### What is expected
Repeat the data. Keep each line identical.

### Excerpted data
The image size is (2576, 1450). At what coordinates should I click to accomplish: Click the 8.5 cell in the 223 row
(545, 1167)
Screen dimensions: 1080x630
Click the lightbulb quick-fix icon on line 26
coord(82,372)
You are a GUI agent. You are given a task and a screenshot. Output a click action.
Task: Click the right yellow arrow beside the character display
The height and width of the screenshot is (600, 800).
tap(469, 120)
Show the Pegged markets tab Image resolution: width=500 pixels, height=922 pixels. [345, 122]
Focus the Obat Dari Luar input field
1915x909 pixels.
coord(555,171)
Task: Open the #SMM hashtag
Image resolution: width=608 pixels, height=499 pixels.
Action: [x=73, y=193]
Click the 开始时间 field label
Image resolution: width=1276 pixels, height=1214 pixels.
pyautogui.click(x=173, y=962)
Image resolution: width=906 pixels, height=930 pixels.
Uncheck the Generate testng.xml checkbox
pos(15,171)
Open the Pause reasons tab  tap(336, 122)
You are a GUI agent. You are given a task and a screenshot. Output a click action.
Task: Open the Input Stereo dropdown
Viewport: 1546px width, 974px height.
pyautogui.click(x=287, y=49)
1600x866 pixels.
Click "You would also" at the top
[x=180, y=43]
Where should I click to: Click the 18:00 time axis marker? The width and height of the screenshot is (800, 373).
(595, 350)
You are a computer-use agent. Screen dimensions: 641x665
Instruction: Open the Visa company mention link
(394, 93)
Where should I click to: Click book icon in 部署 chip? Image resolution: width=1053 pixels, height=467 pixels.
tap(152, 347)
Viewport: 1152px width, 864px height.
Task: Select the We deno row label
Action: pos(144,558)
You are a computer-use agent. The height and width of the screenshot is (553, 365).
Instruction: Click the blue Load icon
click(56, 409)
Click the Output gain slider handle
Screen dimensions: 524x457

### Result for this exercise
The image size is (2576, 1450). At what coordinates should I click to accomplish: Click the 8.5 cell in the 223 row
(545, 1167)
Screen dimensions: 1080x630
Click the lightbulb quick-fix icon on line 26
coord(82,372)
You are a GUI agent. You are given a task and a screenshot. Output a click action.
Task: Click the right yellow arrow beside the character display
The height and width of the screenshot is (600, 800).
tap(469, 120)
Show the Pegged markets tab Image resolution: width=500 pixels, height=922 pixels. [345, 122]
Focus the Obat Dari Luar input field
1915x909 pixels.
coord(555,171)
Task: Open the #SMM hashtag
Image resolution: width=608 pixels, height=499 pixels.
Action: [x=73, y=193]
Click the 开始时间 field label
Image resolution: width=1276 pixels, height=1214 pixels.
pyautogui.click(x=173, y=962)
Image resolution: width=906 pixels, height=930 pixels.
Uncheck the Generate testng.xml checkbox
pos(15,171)
Open the Pause reasons tab  tap(336, 122)
You are a GUI agent. You are given a task and a screenshot. Output a click action.
Task: Open the Input Stereo dropdown
Viewport: 1546px width, 974px height.
pyautogui.click(x=287, y=49)
1600x866 pixels.
Click "You would also" at the top
[x=180, y=43]
Where should I click to: Click the 18:00 time axis marker? The width and height of the screenshot is (800, 373).
(595, 350)
You are a computer-use agent. Screen dimensions: 641x665
Instruction: Open the Visa company mention link
(394, 93)
Where should I click to: Click book icon in 部署 chip? Image resolution: width=1053 pixels, height=467 pixels.
tap(152, 347)
Viewport: 1152px width, 864px height.
Task: Select the We deno row label
Action: pos(144,558)
You are a computer-use agent. The height and width of the screenshot is (553, 365).
Instruction: Click the blue Load icon
click(56, 409)
Click the Output gain slider handle
Screen dimensions: 524x457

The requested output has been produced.